Attualità - 19 giugno 2026, 12:35

Fondi ad Hamas, il Riesame di Genova conferma il carcere per Hannoun e altri tre indagati

Accolto il ricorso della Dda della Procura: ribaltata la decisione della Cassazione per i quattro accusati di finanziare l'organizzazione. I legali annunciano un nuovo ricorso

Restano in cella i quattro indagati accusati di aver fatto parte di una rete di finanziamento a sostegno di Hamas. 

Il tribunale del Riesame di Genova ha accolto il ricorso presentato dalla Direzione Distrettuale Antimafia della Procura ligure, confermando la misura della custodia cautelare in carcere nei confronti di Mohammad Hannoun, presidente dell'associazione dei palestinesi in Italia, insieme a Riyad Albustanji, Yaser Elasaly e Raed Dawoud.

I quattro si trovano in stato di detenzione dallo scorso 27 dicembre, giorno in cui era scattata l'operazione con la pesante accusa di aver veicolato fondi e risorse economiche a favore dell'organizzazione palestinese.

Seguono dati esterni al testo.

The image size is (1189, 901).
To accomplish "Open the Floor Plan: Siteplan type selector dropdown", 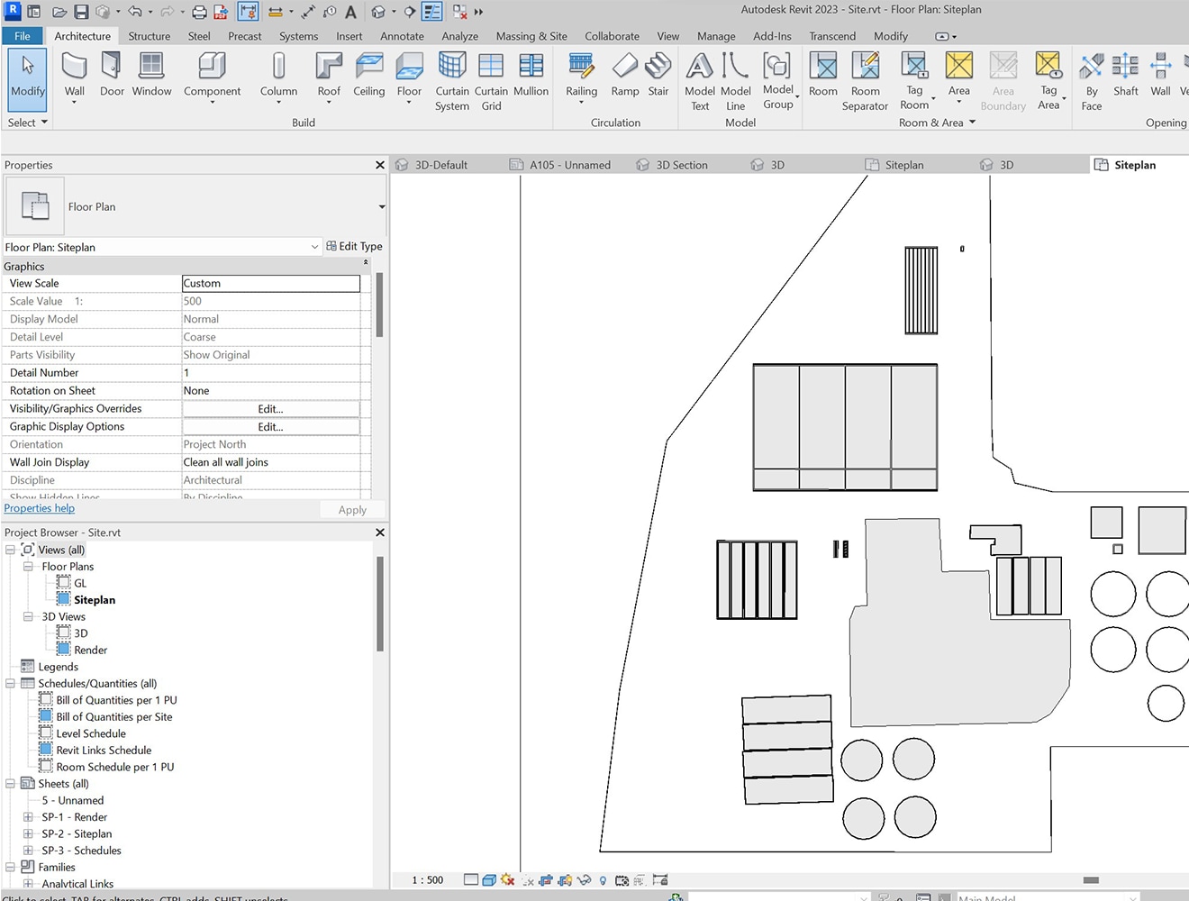I will click(314, 246).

La pronuncia odierna dei giudici del Riesame segna un radicale cambio di rotta rispetto agli ultimi sviluppi della vicenda giudiziaria. Con questo verdetto, infatti, viene ribaltata la precedente decisione della Corte di Cassazione, la quale si era espressa a favore della scarcerazione dei quattro indagati.

Le motivazioni formali alla base del provvedimento del tribunale genovese verranno depositate e rese note nelle prossime ore, definendo i dettagli giuridici che hanno spinto i giudici a ripristinare e confermare la massima misura restrittiva.

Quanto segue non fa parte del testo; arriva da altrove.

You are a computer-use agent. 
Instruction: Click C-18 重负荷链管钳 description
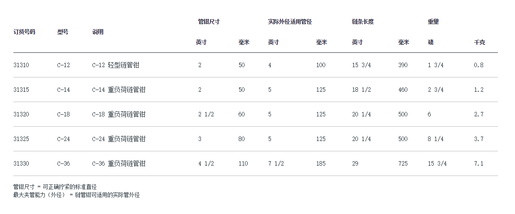click(x=118, y=114)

Gli avvocati Fabio Sommovigo e Emanuele Tambuscio hanno annunciato l'intenzione di impugnare nuovamente la decisione, presentando un ulteriore ricorso formale davanti alla Corte di Cassazione, che dovrà essere depositato tassativamente entro i prossimi dieci giorni per chiedere l'annullamento della misura cautelare.